2. The dermatological diagnostic and treatment system according to claim 1, wherein the second laser beam (1) is consisted of pulses of duration comprised between 30 ps and 10 ns.

3. The dermatological diagnostic and treatment system according to claim 1, wherein the light flow collecting device (4) includes an integrating sphere, and wherein the absorption spectroscopic measurement device (5, 6) includes a photo-detection device (5) and a spectrometer or a monochromator.

4. The dermatological diagnostic and treatment system according to claim 1, wherein the laser source (10) is continuously tunable in wavelength over a spectral range extending over at least 100 nm.

5. The dermatological diagnostic and treatment system according to claim 4, wherein the laser source (10) is adapted to generate the first light beam (20) and the second laser beam (1) and wherein the light source device (2) further includes a device for intensity modulating the laser beam generated by the laser source.

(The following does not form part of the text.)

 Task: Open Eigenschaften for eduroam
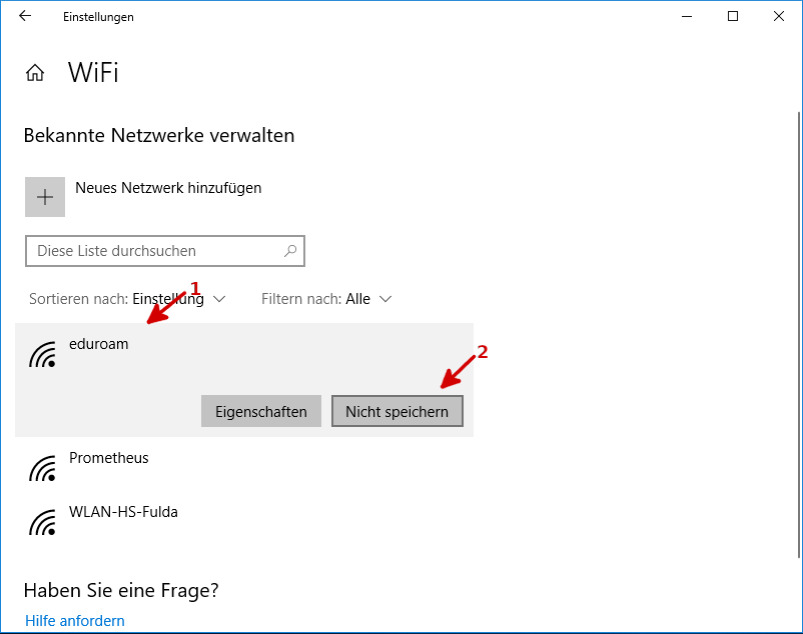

6. The dermatological diagnostic and treatment system according to claim 1, wherein the light source device (2) includes another light source adapted to generate the first light beam (20).

7. The dermatological diagnostic and treatment system according to claim 1, wherein the light flow collecting device (4) is configured to collect a second light flow (50) by reflection and/or scattering of the second light beam (1) on said epidermal surface (8) and wherein the absorption spectroscopic measurement device (5, 6) is adapted to record a second light flow measurement signal at the first wavelength.

8. The dermatological diagnostic and treatment system according to claim 7, wherein the feedback device (80, 90, 95) is configured to modify the duration and/or the rate of the laser pulses as a function of the second light flow measurement signal.

9. The dermatological diagnostic and treatment system according to claim 1, wherein the spectroscopic measurement device includes an image detector having a pixel array adapted to form an hyperspectral image of said epidermal surface in said spectral range, and the calculator being adapted to determine the second laser treatment wavelength corresponding to each pixel of the image detector from said hyperspectral image.

10. The dermatological diagnostic and treatment system according to claim 3, wherein the spectroscopic measurement device includes an image detector having a pixel array adapted to form an hyperspectral image of said epidermal surface in said spectral range, and the calculator being adapted to determine the second laser treatment wavelength corresponding to each pixel of the image detector from said hyperspectral image.

11. The dermatological diagnostic and treatment system according to claim 4, wherein the spectroscopic measurement device includes an image detector having a pixel array adapted to form an hyperspectral image of said epidermal surface in said spectral range, and the calculator being adapted to determine the second laser treatment wavelength corresponding to each pixel of the image detector from said hyperspectral image.

12. The dermatological diagnostic and treatment system according to claim 5, wherein the spectroscopic measurement device includes an image detector having a pixel array adapted to form an hyperspectral image of said epidermal surface in said spectral range, and the calculator being adapted to determine the second laser treatment wavelength corresponding to each pixel of the image detector from said hyperspectral image.

13. The dermatological diagnostic and treatment system according to claim 6, wherein the spectroscopic measurement device includes an image detector having a pixel array adapted to form an hyperspectral image of said epidermal surface in said spectral range, and the calculator being adapted to determine the second laser treatment wavelength corresponding to each pixel of the image detector from said hyperspectral image.

14. The dermatological diagnostic and treatment system according to claim 4, wherein the light source device (2) includes another light source adapted to generate the first light beam (20).